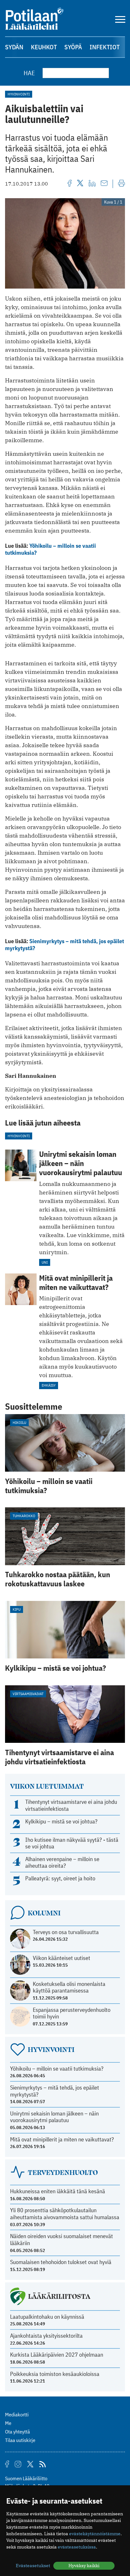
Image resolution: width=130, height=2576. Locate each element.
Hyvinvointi (19, 94)
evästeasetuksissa (77, 2547)
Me (8, 2423)
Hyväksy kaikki (83, 2565)
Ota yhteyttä (17, 2431)
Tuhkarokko (24, 1515)
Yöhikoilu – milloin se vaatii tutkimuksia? (50, 549)
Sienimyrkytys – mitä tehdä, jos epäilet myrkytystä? (64, 944)
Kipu (17, 1609)
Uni (45, 1262)
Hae (29, 73)
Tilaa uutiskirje (20, 2440)
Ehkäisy (49, 1385)
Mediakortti (17, 2414)
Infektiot (105, 47)
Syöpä (73, 47)
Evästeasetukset (33, 2565)
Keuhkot (44, 47)
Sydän (14, 47)
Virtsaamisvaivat (28, 1693)
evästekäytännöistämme (95, 2533)
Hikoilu (19, 1422)
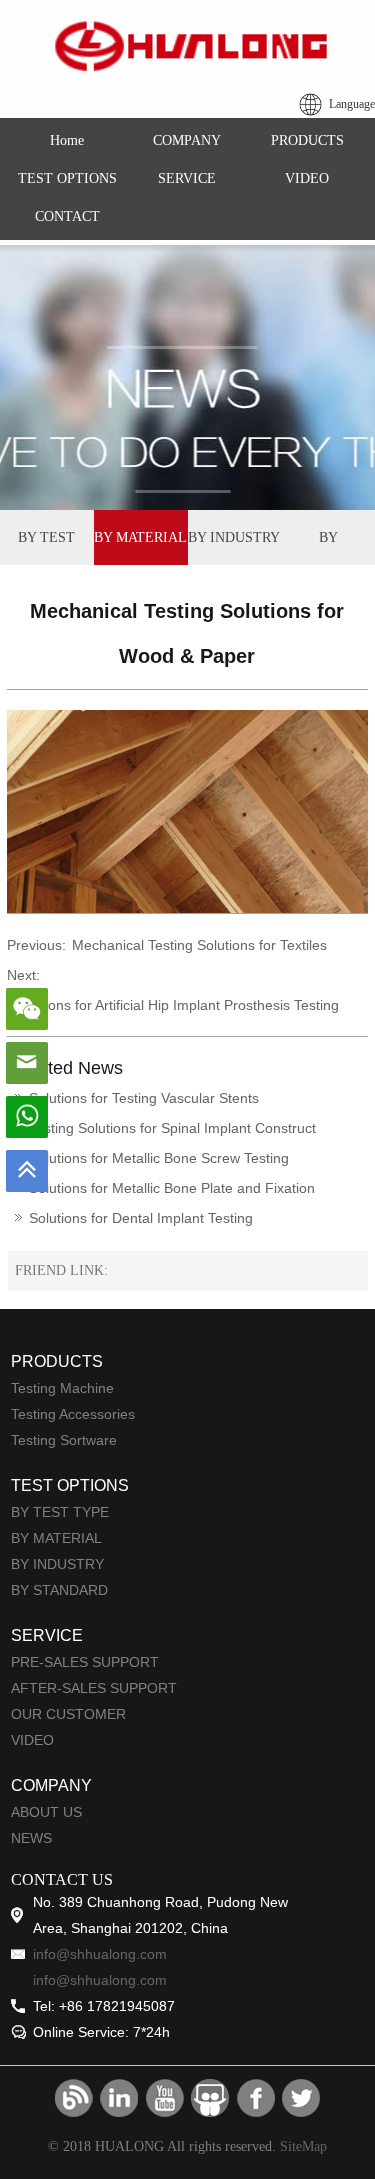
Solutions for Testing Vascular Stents (144, 1098)
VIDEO (307, 178)
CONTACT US (62, 1879)
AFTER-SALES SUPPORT (94, 1688)
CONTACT (67, 216)
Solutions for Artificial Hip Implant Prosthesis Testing (176, 1005)
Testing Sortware (64, 1440)
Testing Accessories (73, 1414)
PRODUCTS (307, 140)
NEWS (31, 1838)
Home (67, 140)
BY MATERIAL (140, 537)
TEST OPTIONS (67, 178)
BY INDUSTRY (234, 537)
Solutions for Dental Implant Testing (141, 1218)
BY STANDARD (328, 547)
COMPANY (187, 140)
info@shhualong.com (100, 1954)
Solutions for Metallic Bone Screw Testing (159, 1158)
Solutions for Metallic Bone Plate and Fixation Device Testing (165, 1191)
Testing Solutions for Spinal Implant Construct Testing (165, 1131)
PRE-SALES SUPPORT (85, 1662)
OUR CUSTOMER (68, 1714)
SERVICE (187, 178)
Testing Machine (62, 1388)
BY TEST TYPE (46, 547)
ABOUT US (46, 1812)
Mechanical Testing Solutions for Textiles (199, 945)
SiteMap (303, 2146)
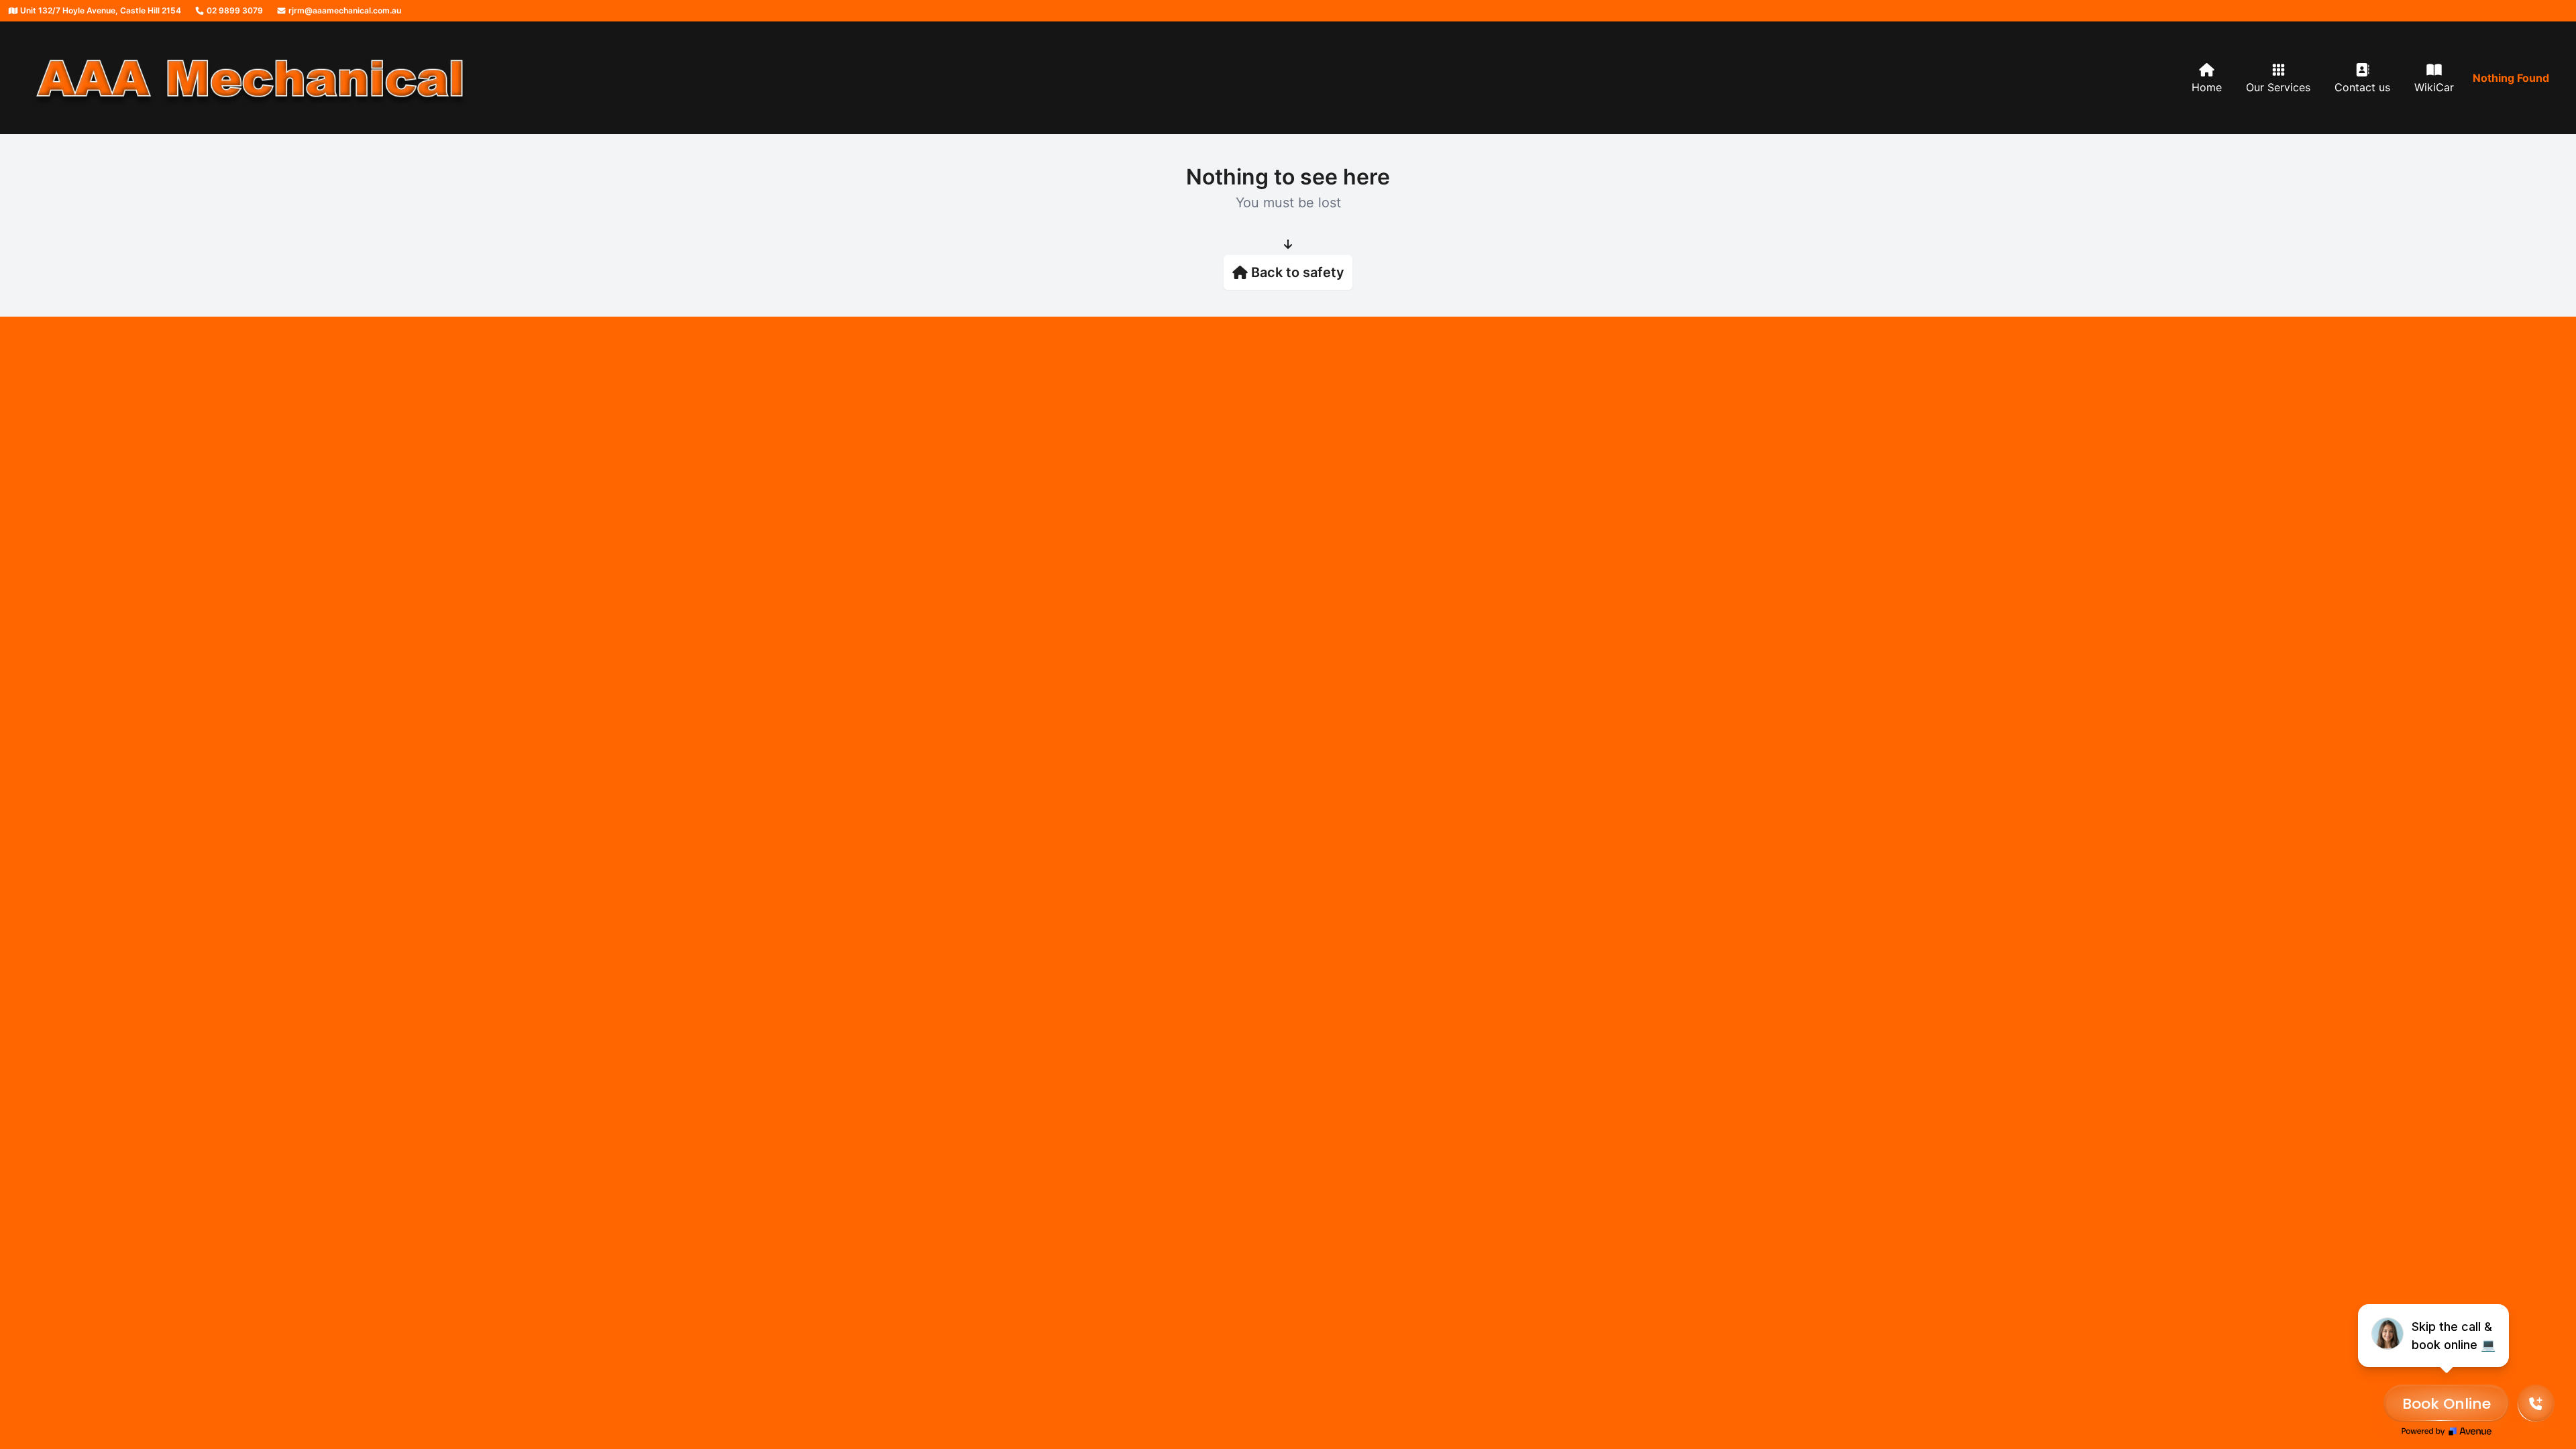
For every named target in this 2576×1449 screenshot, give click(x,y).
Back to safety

※ ※ ※

Write the material out again word for word and omit any images.

Solution for this problem:
Image resolution: width=130, height=2576. Locate each element.
Hyvinvointi (19, 94)
evästeasetuksissa (77, 2547)
Me (8, 2423)
Hyväksy kaikki (83, 2565)
Ota yhteyttä (17, 2431)
Tuhkarokko (24, 1515)
Yöhikoilu – milloin se vaatii tutkimuksia? (50, 549)
Sienimyrkytys – mitä tehdä, jos epäilet myrkytystä? (64, 944)
Kipu (17, 1609)
Uni (45, 1262)
Hae (29, 73)
Tilaa uutiskirje (20, 2440)
Ehkäisy (49, 1385)
Mediakortti (17, 2414)
Infektiot (105, 47)
Syöpä (73, 47)
Evästeasetukset (33, 2565)
Keuhkot (44, 47)
Sydän (14, 47)
Virtsaamisvaivat (28, 1693)
evästekäytännöistämme (95, 2533)
Hikoilu (19, 1422)
Solutions for Testing Vascular Stents (144, 1098)
VIDEO (307, 178)
CONTACT US (62, 1879)
AFTER-SALES SUPPORT (94, 1688)
CONTACT (67, 216)
Solutions for Artificial Hip Implant Prosthesis Testing (176, 1005)
Testing Sortware (64, 1440)
Testing Accessories (73, 1414)
PRODUCTS (307, 140)
NEWS (31, 1838)
Home (67, 140)
BY MATERIAL (140, 537)
TEST OPTIONS (67, 178)
BY INDUSTRY (234, 537)
Solutions for Dental Implant Testing (141, 1218)
BY STANDARD (328, 547)
COMPANY (187, 140)
info@shhualong.com (100, 1954)
Solutions for Metallic Bone Screw Testing (159, 1158)
Solutions for Metallic Bone Plate and Fixation Device Testing (165, 1191)
Testing Solutions for Spinal Implant Construct Testing (165, 1131)
PRE-SALES SUPPORT (85, 1662)
OUR CUSTOMER (68, 1714)
SERVICE (187, 178)
Testing Machine (62, 1388)
BY TEST TYPE (46, 547)
ABOUT US (46, 1812)
Mechanical Testing Solutions for Textiles (199, 945)
SiteMap (303, 2146)
For every named target in this 2576×1449 screenshot, give click(x,y).
Back to safety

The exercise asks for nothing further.